O XenMobile é compatível com os seguintes tipos de entidades PKI:

  • Serviços de Certificado da Microsoft

  • Autoridades de Certificação (CAs) Discricionárias

O XenMobile é compatível com os seguintes servidores de AC:

  • Windows Server 2019
  • Windows Server 2016

Nota:

Não há mais suporte para os Windows Servers 2012 R2, 2012 e 2008 R2, pois chegaram ao fim da vida útil. Para obter mais informações, consulte a documentação do ciclo de vida dos produtos Microsoft.

Conceitos de PKI comuns

Independentemente do tipo, cada entidade PKI tem um subconjunto dos seguintes recursos:

  • Assinar: emitir um novo certificado com base em uma Solicitação de Assinatura de Certificado (CSR).
  • Obter: recuperar um certificado e um par de chaves existentes.
  • Revogar: revogar um certificado cliente.

Sobre certificados AC

Quando você configura uma entidade PKI, indique ao XenMobile qual certificado AC será o signatário dos certificados emitidos por (ou recuperados de) essa entidade. Essa entidade PKI pode retornar certificados (obtidos ou assinados recentemente) assinados por qualquer número de ACs diferentes.

Forneça o certificado de cada uma dessas CAs como parte da configuração da entidade PKI. Para fazer isso, carregue os certificados no XenMobile e faça referência a eles na entidade PKI. Para CAs discricionárias, o certificado é, implicitamente, o certificado de AC de assinatura.
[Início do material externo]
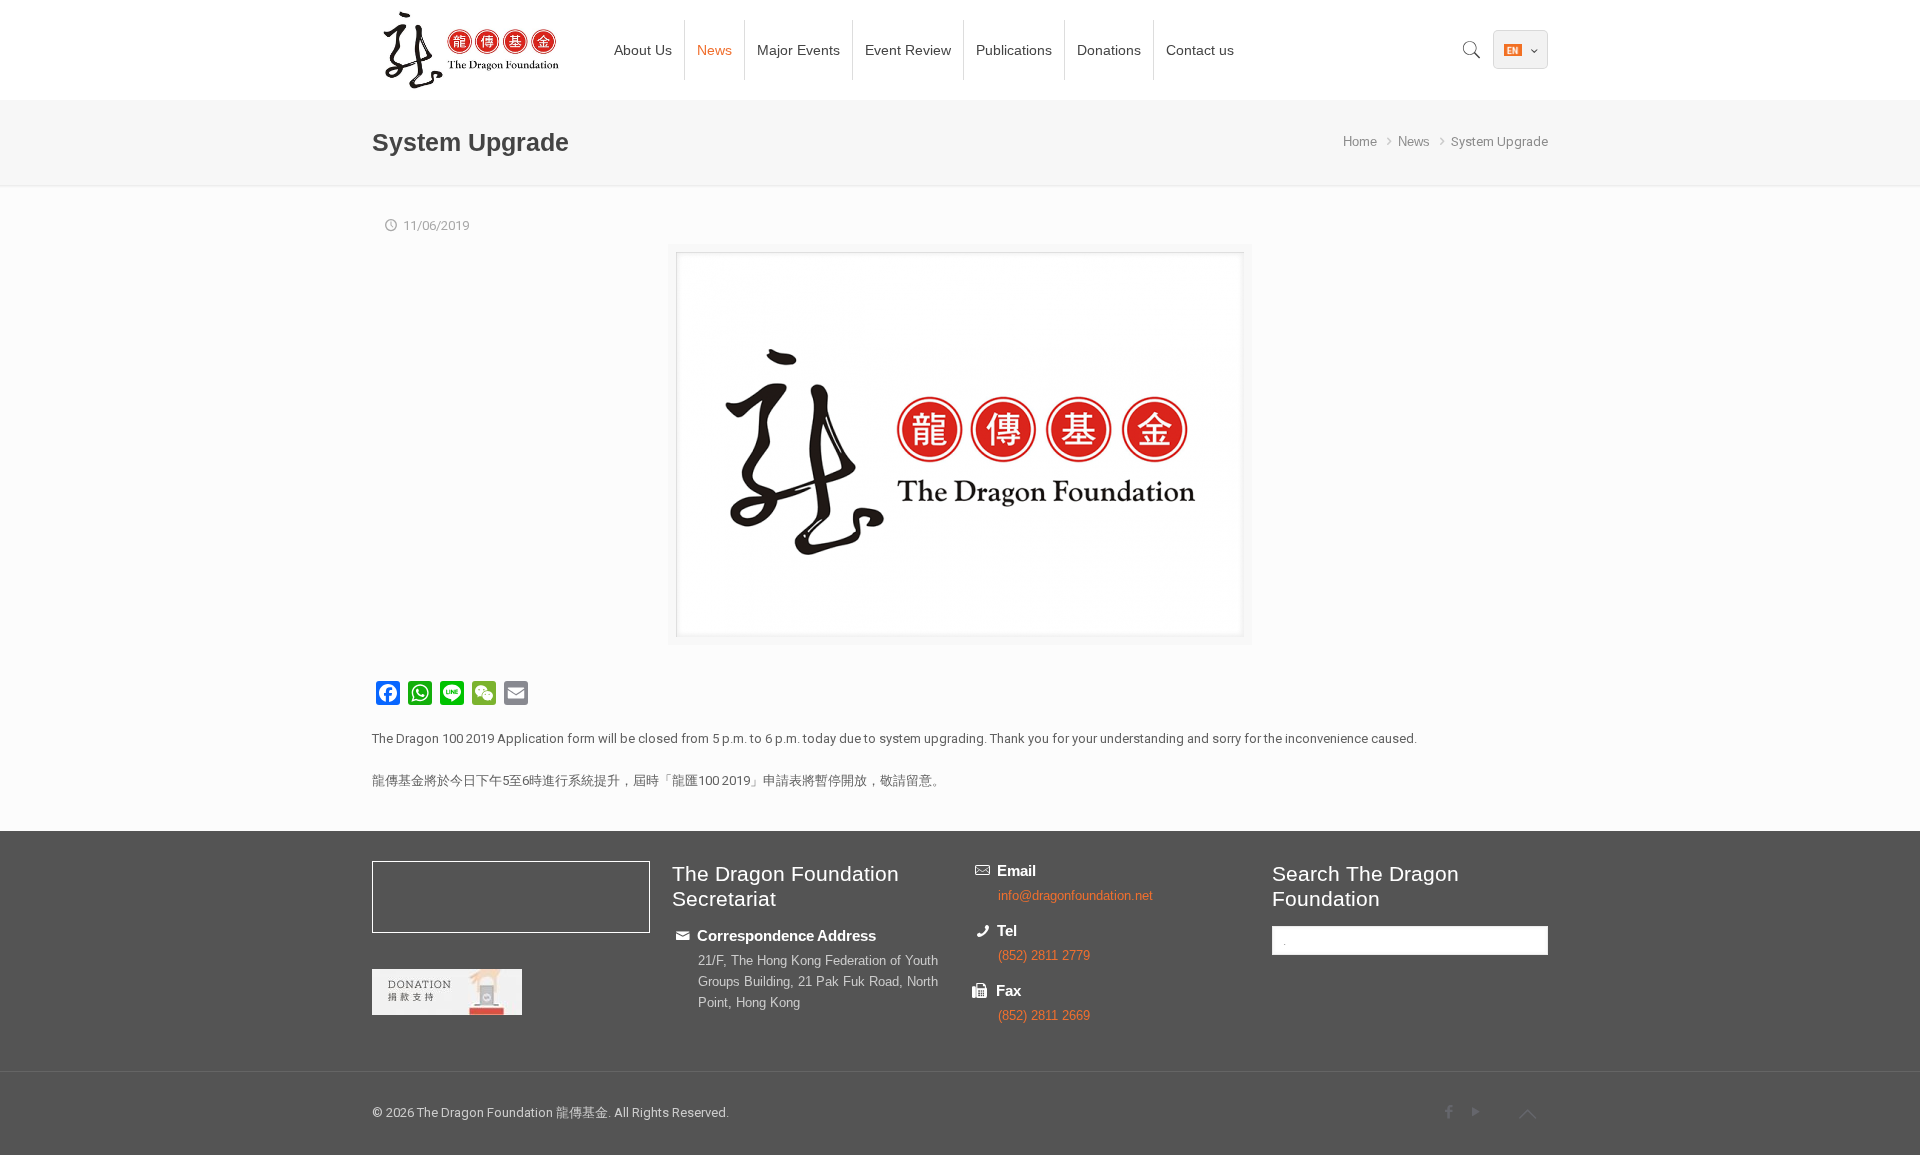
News (1414, 141)
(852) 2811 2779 (1044, 955)
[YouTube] (1475, 1111)
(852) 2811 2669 (1044, 1015)
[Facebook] (1448, 1111)
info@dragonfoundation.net (1075, 895)
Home (1360, 141)
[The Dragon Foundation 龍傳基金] (472, 50)
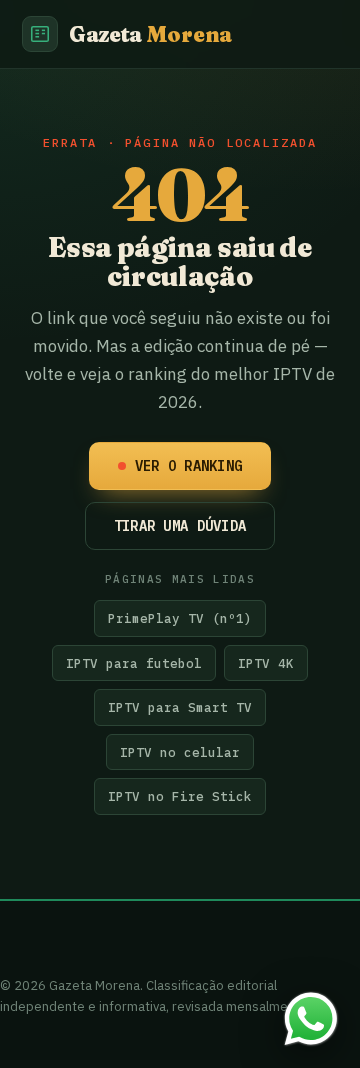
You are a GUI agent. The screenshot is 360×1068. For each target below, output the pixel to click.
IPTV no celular (180, 752)
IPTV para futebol (134, 663)
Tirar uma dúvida (180, 526)
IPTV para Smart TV (180, 707)
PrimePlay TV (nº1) (180, 618)
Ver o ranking (189, 466)
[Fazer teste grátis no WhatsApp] (311, 1019)
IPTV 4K (266, 663)
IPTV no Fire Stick (180, 796)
Para entidades externas, você deve especificar o certificado manualmente.

Importante:

Quando você cria um modelo de Entidade de Serviços de Certificado Microsoft, evite possíveis problemas de autenticação com dispositivos registrados: não use caracteres especiais no nome do modelo. Por exemplo, não use: ! : $ ( ) # % + * ~ ? | { } [ ]

Serviços de Certificado da Microsoft

O XenMobile faz interface com os Serviços de Certificado da Microsoft por meio da respectiva interface de registro na Web. O XenMobile só oferece suporte à emissão de novos certificados por meio dessa interface. Se a AC da Microsoft gerar um certificado de usuário do Citrix Gateway, o Citrix Gateway oferece a renovação e revogação para esses certificados.

Para criar uma entidade PKI da AC da Microsoft no XenMobile, você deve especificar a URL base da interface da Web dos Serviços de Certificado. Se você preferir, use a autenticação de cliente SSL para proteger a conexão entre o XenMobile e a interface da Web dos Serviços de Certificado.

Adicionar uma entidade dos Serviços de Certificado da Microsoft

  1. No console XenMobile, clique no ícone de engrenagem no canto superior direito do console e clique em Entidades PKI.

  2. Na página Entidades PKI, clique em Adicionar.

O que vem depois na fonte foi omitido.